**GIVEN TASK:**
Arrange the entries from the line containing "979x866 pixels." through the last line, inclusive, as a numbered list, skipping any blank lines.

>> begin LISTED ENTRIES

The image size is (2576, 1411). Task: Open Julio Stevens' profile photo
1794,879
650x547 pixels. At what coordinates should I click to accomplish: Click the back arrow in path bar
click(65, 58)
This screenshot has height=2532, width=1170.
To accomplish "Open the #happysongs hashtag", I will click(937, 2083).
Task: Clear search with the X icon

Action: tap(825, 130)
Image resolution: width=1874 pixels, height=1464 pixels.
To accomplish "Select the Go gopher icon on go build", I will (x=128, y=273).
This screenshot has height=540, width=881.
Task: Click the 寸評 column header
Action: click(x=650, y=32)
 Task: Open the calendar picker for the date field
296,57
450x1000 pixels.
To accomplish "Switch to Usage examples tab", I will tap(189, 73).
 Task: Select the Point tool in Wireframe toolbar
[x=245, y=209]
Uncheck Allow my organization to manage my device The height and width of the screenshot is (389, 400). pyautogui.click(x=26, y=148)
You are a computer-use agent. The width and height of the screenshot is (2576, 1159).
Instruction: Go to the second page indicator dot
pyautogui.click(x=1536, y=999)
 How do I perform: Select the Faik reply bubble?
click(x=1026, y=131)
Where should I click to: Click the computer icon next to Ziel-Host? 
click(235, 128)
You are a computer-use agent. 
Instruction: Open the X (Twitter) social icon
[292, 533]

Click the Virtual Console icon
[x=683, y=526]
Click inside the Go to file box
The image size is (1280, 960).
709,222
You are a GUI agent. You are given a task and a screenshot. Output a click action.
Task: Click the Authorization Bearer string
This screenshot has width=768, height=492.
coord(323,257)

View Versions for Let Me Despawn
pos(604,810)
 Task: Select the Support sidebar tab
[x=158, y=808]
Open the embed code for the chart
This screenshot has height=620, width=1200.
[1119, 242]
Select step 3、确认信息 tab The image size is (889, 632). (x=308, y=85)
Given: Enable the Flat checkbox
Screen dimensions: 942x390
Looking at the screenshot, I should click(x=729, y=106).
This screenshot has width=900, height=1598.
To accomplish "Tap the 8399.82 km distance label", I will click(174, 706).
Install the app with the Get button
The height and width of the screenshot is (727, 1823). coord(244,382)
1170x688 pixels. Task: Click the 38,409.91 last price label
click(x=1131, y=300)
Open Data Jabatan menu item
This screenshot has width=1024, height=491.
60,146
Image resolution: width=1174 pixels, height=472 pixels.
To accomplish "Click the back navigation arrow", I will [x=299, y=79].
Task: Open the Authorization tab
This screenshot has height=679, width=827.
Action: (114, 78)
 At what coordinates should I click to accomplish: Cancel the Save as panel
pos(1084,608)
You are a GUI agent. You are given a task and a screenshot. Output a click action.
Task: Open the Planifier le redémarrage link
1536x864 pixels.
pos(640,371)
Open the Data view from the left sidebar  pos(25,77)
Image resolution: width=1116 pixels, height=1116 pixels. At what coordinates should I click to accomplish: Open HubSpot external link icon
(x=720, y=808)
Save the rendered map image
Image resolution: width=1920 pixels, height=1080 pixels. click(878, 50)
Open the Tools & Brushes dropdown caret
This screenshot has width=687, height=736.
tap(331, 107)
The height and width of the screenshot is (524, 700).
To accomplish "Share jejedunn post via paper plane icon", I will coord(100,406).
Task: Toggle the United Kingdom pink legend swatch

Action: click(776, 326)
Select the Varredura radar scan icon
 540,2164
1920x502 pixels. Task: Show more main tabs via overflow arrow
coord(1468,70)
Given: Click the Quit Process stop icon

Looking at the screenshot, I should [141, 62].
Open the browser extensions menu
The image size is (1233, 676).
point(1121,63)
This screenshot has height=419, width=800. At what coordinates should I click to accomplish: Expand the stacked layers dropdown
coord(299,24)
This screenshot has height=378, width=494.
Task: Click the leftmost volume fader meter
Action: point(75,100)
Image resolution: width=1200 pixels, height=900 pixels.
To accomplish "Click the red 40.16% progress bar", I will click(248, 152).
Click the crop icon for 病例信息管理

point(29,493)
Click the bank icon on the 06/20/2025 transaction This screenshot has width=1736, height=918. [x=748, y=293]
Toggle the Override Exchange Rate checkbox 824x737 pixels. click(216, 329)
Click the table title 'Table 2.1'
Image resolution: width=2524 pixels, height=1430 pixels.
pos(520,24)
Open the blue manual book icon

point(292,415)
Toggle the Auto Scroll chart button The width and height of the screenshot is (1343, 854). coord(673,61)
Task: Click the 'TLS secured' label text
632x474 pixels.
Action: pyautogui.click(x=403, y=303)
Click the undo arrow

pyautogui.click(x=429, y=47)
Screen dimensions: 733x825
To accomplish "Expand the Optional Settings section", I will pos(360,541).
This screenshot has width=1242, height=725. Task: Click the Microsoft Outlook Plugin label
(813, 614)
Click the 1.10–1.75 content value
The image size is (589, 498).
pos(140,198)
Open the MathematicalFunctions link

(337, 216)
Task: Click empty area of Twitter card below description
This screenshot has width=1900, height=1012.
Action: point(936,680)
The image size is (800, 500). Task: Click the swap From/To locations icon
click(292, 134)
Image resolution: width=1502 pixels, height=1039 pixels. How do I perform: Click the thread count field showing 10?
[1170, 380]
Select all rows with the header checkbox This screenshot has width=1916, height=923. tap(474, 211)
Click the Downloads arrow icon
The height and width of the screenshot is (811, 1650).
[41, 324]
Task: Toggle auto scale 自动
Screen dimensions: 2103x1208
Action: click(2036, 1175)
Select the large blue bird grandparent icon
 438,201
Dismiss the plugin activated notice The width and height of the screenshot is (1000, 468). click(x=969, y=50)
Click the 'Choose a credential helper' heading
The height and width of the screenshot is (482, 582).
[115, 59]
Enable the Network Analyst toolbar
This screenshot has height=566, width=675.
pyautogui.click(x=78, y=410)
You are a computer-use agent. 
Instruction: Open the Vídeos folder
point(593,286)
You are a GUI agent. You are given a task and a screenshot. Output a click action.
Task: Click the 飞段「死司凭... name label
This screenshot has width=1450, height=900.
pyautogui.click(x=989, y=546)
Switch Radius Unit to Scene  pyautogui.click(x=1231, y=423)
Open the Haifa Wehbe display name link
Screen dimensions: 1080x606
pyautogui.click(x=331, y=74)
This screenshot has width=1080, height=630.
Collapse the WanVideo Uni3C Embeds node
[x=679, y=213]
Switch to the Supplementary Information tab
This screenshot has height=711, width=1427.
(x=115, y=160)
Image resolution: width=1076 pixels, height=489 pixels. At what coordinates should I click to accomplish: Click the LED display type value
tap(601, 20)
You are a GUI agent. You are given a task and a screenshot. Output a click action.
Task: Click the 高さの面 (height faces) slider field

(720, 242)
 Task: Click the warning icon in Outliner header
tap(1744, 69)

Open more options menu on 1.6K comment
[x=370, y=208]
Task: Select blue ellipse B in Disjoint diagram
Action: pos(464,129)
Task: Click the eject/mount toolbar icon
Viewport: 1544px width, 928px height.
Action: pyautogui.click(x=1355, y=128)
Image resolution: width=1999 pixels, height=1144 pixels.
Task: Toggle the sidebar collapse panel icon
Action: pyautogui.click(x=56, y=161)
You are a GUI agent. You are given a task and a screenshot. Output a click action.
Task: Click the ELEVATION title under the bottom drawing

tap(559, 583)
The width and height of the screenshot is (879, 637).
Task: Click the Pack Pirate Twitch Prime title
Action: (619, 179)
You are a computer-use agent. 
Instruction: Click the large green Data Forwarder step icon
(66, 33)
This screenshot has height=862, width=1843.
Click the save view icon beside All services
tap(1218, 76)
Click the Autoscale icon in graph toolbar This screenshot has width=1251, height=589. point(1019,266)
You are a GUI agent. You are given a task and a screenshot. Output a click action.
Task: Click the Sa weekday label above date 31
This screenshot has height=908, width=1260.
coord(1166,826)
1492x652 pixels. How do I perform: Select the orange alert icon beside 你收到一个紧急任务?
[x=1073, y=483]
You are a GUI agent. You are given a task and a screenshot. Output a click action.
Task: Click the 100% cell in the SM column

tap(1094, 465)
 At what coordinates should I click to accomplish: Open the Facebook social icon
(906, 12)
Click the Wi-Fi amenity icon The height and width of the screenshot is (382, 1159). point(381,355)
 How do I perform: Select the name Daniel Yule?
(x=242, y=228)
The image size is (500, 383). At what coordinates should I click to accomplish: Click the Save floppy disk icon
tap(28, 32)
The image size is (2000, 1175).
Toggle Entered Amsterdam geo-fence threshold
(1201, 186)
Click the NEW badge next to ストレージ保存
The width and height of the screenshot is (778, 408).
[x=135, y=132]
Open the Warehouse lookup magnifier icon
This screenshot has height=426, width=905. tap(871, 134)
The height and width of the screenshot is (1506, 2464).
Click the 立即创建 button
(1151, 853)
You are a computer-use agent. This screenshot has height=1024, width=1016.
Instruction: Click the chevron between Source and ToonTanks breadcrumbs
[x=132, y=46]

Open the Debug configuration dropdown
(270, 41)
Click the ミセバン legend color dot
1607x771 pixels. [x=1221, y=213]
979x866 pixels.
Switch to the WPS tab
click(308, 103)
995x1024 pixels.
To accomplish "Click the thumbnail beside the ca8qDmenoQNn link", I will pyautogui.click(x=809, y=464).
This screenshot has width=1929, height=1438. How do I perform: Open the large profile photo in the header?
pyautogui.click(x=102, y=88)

>> end LISTED ENTRIES

**RESPONSE:**
1. 979x866 pixels.
2. Switch to the WPS tab
3. click(308, 103)
4. 995x1024 pixels.
5. To accomplish "Click the thumbnail beside the ca8qDmenoQNn link", I will pyautogui.click(x=809, y=464).
6. This screenshot has width=1929, height=1438. How do I perform: Open the large profile photo in the header?
7. pyautogui.click(x=102, y=88)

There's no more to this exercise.